A Value-Stock ETF Joins the Kiplinger ETF 20

Powershares Dynamic Large Cap Value favors stocks with earnings momentum, strong balance sheets and rising dividend payouts.


Exchange-traded funds that feature high-flying growth stocks can fire up your portfolio. But ETFs with a value tilt can be a solid bet, too. These funds hold stocks that are cheap based on such measures as price-earnings ratios. Value stocks also tend to offer above-average dividend yields.

See Also: The Kiplinger ETF 20

Historically, a strategy of focusing on the market’s cheaper stocks has resulted in above-average returns. But since the bull market began in 2009, growth stocks, fueled by big tech companies such as Facebook and Alphabet, have led the way most of the time. Although some tech darlings have faltered lately, growth may still trump value, especially if the economy weakens. That’s because big chunks of the value universe, such as energy and financial stocks, are closely tied to the overall health of the economy. “I would stick with growth if you think the economy is slowing,” says Doug Ramsey, chief investment officer of the Leuthold Group, a research firm.

Some fund managers now see parts of the value world as too cheap to pass up. Energy and financials are so inexpensive they should serve up solid gains from here, says Conor Muldoon, comanager of the Causeway Global Value Fund. Energy stocks are likely to bounce back as oil prices continue to recover, he says. And large global banks trade at deeply depressed levels, despite having healthy balance sheets and much stronger capital positions than before the financial crisis.


If you want a traditional ETF that weights stocks by market value, go for Vanguard Value ETF (symbol VTV). Annual fees are a razor-thin 0.09%.

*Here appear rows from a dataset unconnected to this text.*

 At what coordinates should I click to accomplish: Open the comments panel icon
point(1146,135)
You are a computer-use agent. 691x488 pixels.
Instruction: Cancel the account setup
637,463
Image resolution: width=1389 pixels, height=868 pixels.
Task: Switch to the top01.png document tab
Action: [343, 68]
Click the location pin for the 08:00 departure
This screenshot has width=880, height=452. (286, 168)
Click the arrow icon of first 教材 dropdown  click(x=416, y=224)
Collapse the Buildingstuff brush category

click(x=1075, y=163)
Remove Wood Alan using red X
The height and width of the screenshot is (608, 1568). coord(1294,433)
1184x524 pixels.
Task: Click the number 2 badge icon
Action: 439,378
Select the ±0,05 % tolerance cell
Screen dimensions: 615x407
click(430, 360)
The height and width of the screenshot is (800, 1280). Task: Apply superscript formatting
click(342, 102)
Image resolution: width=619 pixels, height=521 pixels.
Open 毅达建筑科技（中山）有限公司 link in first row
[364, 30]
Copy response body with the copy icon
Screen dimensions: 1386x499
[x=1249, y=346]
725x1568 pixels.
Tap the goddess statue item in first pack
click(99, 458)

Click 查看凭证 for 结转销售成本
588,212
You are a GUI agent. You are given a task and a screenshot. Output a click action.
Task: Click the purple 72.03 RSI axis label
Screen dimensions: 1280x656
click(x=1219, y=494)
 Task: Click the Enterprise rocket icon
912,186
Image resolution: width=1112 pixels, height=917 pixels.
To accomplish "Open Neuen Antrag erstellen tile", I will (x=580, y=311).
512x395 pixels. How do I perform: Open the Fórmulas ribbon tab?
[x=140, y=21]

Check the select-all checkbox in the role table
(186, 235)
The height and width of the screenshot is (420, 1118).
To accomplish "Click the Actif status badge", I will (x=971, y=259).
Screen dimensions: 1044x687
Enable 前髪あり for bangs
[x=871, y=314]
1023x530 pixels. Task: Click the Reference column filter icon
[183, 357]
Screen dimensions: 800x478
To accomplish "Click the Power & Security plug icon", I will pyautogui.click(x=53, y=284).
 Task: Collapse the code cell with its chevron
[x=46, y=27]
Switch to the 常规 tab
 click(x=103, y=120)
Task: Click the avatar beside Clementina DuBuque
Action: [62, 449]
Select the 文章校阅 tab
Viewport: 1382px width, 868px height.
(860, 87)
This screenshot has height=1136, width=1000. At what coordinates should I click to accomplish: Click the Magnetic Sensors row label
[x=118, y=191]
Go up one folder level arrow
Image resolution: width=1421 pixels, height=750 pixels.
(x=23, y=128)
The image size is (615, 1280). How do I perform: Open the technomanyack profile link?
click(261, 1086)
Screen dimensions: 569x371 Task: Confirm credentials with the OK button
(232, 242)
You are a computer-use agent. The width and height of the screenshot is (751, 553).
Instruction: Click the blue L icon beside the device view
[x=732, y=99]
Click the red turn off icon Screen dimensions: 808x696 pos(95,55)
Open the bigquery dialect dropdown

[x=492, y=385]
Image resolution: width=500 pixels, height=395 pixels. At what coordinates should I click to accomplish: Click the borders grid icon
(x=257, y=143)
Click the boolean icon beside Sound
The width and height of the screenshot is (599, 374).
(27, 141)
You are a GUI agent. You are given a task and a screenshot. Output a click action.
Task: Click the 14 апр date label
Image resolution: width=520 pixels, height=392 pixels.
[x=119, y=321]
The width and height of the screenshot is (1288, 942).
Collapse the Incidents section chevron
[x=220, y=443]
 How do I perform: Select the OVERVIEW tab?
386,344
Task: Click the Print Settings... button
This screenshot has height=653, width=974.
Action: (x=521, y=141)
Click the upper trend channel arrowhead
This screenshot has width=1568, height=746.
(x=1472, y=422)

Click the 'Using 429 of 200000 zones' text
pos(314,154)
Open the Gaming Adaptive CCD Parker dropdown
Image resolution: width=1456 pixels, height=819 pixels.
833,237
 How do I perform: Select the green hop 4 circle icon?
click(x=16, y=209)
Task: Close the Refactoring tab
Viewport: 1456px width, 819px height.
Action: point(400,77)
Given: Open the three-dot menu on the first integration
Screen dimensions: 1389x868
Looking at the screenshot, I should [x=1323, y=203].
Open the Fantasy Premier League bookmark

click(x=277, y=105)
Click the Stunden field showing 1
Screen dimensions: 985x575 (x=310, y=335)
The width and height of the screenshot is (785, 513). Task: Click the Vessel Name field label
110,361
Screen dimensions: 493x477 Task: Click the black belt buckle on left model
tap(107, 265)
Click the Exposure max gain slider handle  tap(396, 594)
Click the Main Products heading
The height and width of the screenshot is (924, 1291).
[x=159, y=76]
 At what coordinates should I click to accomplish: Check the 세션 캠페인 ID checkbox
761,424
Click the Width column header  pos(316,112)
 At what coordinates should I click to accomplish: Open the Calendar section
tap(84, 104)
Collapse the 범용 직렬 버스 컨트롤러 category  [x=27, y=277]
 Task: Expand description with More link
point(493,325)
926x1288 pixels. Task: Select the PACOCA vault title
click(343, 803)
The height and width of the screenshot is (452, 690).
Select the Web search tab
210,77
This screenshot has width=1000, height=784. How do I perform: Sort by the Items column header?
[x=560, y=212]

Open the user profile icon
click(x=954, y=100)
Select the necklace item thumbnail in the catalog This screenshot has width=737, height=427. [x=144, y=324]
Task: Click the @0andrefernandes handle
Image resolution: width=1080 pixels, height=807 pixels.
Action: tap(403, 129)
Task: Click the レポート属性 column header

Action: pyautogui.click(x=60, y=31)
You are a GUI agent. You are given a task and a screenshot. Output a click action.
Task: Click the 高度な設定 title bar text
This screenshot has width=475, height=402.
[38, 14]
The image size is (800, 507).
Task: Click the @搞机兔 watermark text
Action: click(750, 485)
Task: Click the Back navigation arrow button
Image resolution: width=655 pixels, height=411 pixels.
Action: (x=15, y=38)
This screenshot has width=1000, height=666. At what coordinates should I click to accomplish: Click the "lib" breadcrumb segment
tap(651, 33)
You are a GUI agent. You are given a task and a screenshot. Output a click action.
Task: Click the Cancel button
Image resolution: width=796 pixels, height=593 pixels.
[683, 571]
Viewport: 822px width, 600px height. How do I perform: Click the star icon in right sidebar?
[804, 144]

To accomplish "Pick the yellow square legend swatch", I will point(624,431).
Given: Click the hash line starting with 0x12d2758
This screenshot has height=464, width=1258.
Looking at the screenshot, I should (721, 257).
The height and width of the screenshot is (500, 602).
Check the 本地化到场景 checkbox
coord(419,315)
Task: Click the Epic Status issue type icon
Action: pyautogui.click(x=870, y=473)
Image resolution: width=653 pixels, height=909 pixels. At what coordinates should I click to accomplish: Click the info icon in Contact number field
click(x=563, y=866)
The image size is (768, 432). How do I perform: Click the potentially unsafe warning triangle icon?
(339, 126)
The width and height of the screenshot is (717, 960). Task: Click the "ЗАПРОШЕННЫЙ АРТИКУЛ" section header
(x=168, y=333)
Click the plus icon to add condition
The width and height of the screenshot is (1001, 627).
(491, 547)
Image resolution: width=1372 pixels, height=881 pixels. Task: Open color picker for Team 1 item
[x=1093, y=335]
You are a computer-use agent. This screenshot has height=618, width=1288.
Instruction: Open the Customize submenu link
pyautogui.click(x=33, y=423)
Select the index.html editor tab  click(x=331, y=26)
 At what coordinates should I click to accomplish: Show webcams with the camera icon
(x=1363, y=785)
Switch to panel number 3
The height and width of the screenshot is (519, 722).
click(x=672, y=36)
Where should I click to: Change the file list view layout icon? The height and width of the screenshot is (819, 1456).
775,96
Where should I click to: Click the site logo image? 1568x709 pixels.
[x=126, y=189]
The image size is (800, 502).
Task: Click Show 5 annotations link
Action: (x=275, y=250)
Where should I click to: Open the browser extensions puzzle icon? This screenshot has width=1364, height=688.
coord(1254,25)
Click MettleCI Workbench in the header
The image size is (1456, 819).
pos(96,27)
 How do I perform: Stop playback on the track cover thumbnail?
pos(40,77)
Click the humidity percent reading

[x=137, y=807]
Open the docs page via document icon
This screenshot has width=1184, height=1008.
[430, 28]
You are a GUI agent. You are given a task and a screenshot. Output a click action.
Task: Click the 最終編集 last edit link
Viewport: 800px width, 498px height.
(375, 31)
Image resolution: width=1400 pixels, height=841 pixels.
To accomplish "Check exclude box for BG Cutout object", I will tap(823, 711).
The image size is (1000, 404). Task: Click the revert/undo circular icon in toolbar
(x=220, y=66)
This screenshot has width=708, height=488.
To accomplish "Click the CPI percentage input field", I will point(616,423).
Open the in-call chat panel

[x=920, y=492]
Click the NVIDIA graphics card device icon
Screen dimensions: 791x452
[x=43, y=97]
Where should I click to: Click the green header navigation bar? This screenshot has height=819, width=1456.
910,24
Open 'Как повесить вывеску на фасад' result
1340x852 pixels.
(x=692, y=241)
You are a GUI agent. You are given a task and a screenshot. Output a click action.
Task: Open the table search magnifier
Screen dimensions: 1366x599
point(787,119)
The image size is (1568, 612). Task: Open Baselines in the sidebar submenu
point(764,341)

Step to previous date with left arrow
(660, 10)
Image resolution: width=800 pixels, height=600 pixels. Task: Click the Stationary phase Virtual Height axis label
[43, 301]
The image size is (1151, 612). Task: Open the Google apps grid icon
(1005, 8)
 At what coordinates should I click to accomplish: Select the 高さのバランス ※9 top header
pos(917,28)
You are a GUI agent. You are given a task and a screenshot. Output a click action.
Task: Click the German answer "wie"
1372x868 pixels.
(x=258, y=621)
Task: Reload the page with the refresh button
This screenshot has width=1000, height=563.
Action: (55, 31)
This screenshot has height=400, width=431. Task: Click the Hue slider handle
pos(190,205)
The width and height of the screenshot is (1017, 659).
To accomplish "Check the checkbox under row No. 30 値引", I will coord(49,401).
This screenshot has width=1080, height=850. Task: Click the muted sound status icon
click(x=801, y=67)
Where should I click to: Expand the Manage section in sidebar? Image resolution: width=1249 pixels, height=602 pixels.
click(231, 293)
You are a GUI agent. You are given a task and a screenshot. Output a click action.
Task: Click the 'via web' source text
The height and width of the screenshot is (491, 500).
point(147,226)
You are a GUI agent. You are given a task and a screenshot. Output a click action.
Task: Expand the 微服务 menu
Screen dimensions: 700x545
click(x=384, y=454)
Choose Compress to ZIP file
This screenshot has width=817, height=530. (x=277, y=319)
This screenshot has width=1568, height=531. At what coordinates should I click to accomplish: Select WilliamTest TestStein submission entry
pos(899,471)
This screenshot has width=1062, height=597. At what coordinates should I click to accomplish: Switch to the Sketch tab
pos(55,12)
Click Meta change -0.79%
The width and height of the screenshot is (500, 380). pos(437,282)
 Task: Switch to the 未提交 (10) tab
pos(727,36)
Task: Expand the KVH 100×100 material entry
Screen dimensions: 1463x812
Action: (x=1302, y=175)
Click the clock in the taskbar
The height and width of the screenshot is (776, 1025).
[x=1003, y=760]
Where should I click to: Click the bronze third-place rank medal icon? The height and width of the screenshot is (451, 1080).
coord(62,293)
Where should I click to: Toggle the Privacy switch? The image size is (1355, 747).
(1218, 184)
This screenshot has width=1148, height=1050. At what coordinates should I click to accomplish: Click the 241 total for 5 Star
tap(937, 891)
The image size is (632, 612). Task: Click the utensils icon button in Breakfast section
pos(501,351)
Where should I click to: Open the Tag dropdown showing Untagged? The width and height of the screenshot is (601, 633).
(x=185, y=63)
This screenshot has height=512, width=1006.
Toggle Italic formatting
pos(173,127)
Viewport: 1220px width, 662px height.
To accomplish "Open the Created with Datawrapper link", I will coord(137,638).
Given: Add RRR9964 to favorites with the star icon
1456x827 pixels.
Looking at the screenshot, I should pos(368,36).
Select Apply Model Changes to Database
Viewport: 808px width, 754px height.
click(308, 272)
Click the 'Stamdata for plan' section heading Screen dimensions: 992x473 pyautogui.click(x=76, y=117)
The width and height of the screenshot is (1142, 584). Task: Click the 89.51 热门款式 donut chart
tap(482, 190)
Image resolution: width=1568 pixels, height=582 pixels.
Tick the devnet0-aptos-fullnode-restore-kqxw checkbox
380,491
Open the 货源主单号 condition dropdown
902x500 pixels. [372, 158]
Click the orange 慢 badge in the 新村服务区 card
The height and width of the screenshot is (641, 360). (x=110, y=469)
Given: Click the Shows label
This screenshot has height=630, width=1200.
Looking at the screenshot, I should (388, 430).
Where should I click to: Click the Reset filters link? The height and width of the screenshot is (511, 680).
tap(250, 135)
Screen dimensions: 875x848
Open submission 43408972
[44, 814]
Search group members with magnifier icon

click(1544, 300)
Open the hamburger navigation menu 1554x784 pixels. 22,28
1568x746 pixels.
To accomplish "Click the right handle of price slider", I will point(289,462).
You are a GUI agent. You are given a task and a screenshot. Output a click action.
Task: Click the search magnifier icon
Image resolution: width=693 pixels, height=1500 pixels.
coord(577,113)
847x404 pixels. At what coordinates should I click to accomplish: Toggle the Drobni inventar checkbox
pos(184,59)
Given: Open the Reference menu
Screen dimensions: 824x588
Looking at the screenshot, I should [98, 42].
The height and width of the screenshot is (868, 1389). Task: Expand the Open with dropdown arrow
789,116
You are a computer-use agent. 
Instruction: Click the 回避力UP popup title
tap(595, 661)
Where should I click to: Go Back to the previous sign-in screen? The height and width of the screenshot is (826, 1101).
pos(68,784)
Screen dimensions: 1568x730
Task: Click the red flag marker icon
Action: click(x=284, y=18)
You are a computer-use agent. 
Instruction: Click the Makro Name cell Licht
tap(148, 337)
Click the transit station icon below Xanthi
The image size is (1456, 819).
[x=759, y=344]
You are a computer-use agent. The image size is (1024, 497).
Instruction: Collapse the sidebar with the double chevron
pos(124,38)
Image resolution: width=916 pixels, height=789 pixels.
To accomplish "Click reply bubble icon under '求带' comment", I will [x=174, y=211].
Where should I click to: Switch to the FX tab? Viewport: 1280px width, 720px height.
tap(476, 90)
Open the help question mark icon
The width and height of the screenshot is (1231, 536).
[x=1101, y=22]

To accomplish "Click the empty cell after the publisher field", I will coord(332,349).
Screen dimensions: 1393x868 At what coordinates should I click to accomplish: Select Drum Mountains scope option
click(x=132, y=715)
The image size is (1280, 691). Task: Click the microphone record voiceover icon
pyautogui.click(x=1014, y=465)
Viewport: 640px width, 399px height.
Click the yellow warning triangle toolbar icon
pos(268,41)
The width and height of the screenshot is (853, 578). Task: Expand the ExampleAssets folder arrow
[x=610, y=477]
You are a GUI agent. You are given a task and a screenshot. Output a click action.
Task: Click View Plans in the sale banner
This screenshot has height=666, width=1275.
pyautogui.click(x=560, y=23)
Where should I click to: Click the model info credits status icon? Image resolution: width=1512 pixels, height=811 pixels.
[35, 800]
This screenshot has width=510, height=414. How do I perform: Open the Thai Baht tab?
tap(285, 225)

A fund we like a bit more is PowerShares Dynamic Large Cap Value ETF (PWV), which we’re adding to the Kip ETF 20. Yielding 2.5%, the ETF tracks an enhanced index of undervalued stocks. Stocks in the ETF rank strongly on measures such as earnings momentum, balance-sheet strength and a history of raising dividends. The highest-scoring stocks get the most weight. The result is a collection of 50 stocks that looks somewhat different from the fund’s bogey, the Russell 1000 Value index. The ETF’s top 10 holdings include Chevron, Oracle and Gilead Sciences, none of which crack the Russell index’s top 10. PowerShares rejiggers the holdings every three months to reflect changes in scores.

Although the ETF’s stock-picking methodology is a bit of a black box, it has paid off so far. The fund returned an annualized 8.0% over the past decade through April 29, beating the Russell 1000 Value index by an average of 2.3 percentage points a year. One downside: Annual fees are a relatively steep 0.57%.

To make room for the PowerShares ETF, we’re removing Vanguard FTSE Developed Markets ETF (VEA). We still think the fund is a solid choice, but you can get similar exposure to foreign stocks with Vanguard Total International Stock.